§ Requirement A: In the text on project estimates below, rewrite the passage starting at "The practical consequence: if" and ending at "almost every time.", replacing "almost every time" with "nearly every time".
§ Requirement B: According to the text on project estimates, why do people who estimate from memory end up underestimating how long their work will take? Answer in one to three sentences.
§ Requirement C: What name does psychology research give to people's consistent underestimation of their own work, according to the text on project estimates?

§ Excerpted text:
Accurate project estimates come from historical time data, not from memory. Humans systematically underestimate their own work, even on tasks they've done before. The fix is tracking time per phase across projects, building a reference database, and using that data to ground future estimates. Add milestone checkpoints on flexible timelines and granular task breakdown to keep estimates honest.
Why project estimates miss
Time is the scarcest resource in most businesses. You can spend more money, you can hire more people, but you can't buy more hours in a day. So the ability to estimate how long work will take, and then deliver against that estimate, matters a lot.
The bad news: humans are systematically bad at it. Psychology research has a name for this, the planning fallacy. People consistently underestimate how long their own work will take, even when they've done similar work before and even when they've been burned by the same underestimation in the past. The fallacy isn't about being new at something. It's about how memory works. People remember the parts of past projects that went well and forget the interruptions, revisions, and unexpected blockers that slowed the actual finish.
The practical consequence: if you estimate based on memory, you'll underestimate. If you base your estimate on "how long I think this should take," you'll be wrong in the same direction almost every time.
The fix isn't better intuition. It's recording how long tasks actually take and using that data to ground future estimates. The teams we see estimating well aren't smarter. They're working from numbers instead of gut feel.
This article covers how we approach project time management at SUFFIX: two timeline types we work with, the granular task breakdown that keeps estimates honest, the historical data we use to calibrate, and the review loop that makes each project a better reference for the next.
Two timeline types, two failure modes
Every project runs on one of two timeline structures, and each has its own failure pattern.
Fixed timeline (externally set deadline)

§ Supplied information:

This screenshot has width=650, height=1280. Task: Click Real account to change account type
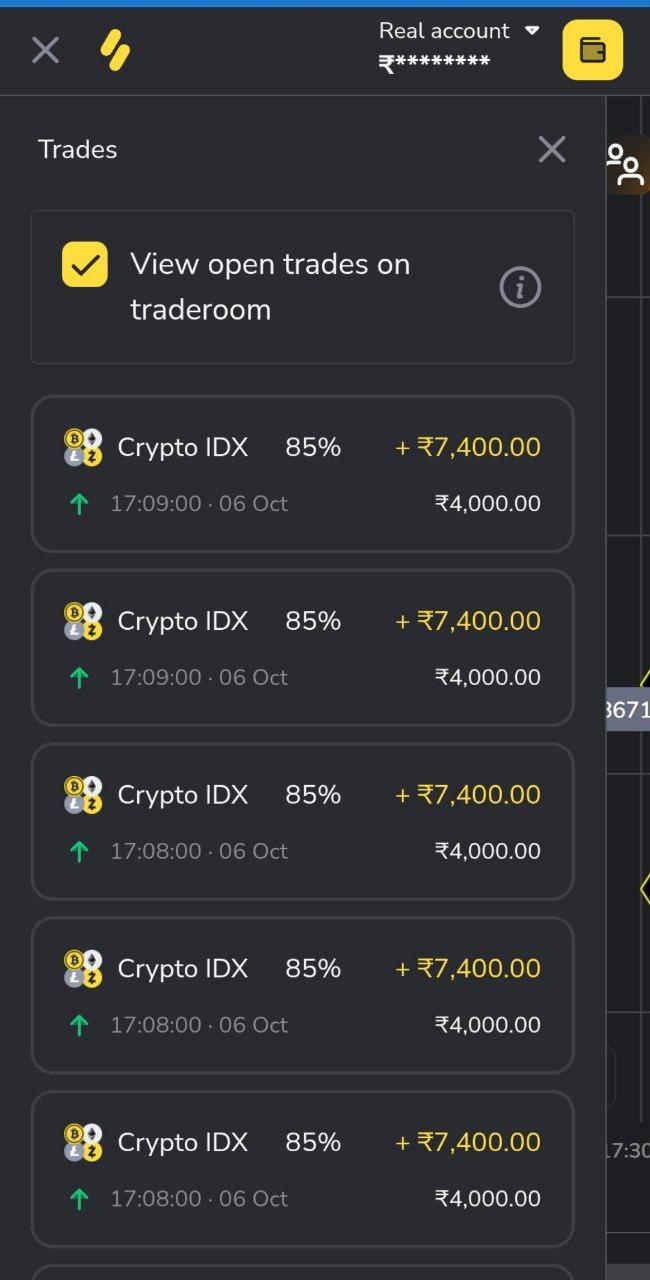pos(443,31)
...
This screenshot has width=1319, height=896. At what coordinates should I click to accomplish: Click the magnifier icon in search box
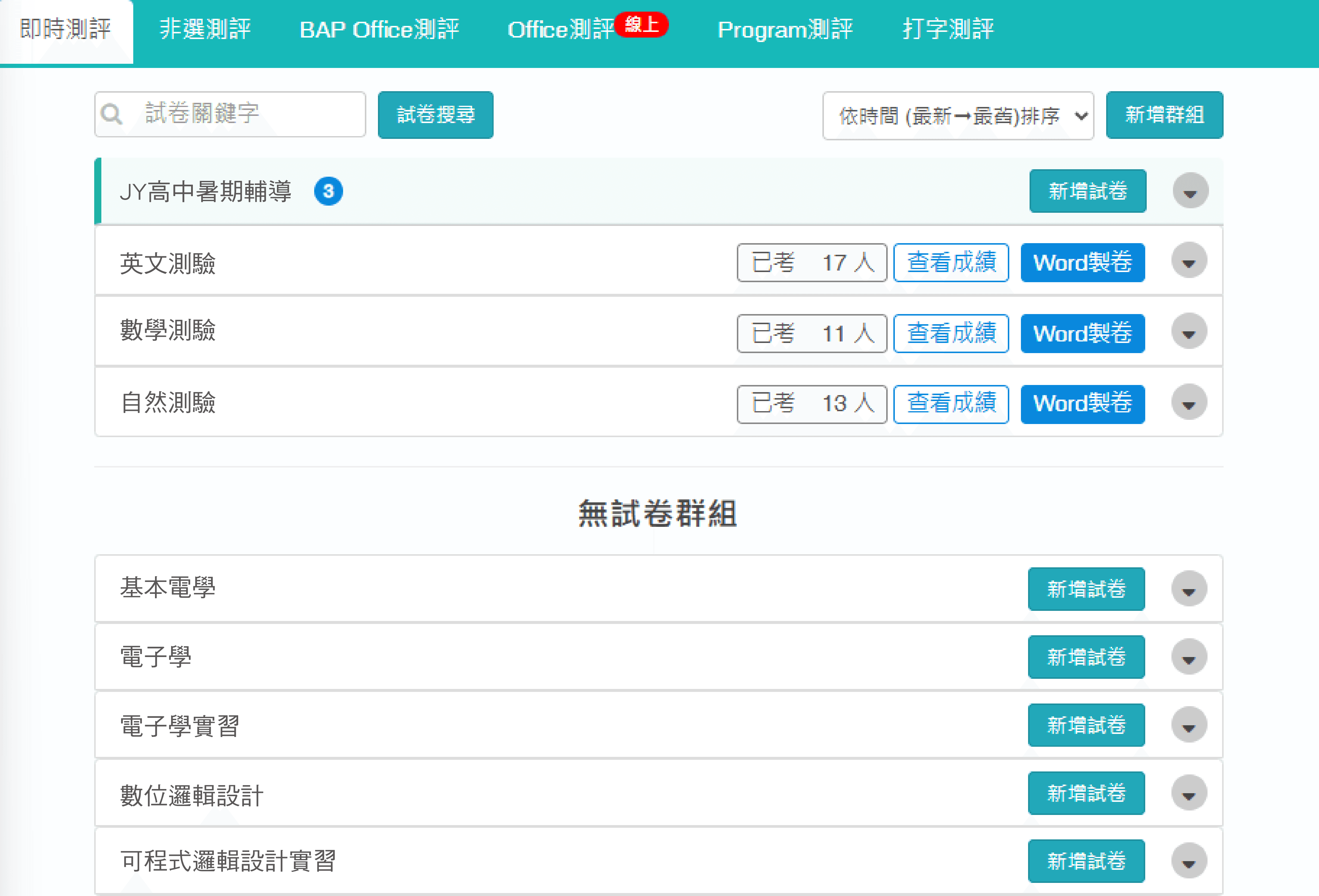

§ Expected output A:
The practical consequence: if you estimate based on memory, you'll underestimate. If you base your estimate on "how long I think this should take," you'll be wrong in the same direction nearly every time.

§ Expected output B: Memory is selective. People recall the parts of past projects that went well and forget the interruptions, revisions, and unexpected blockers that slowed the actual finish.

§ Expected output C: The planning fallacy.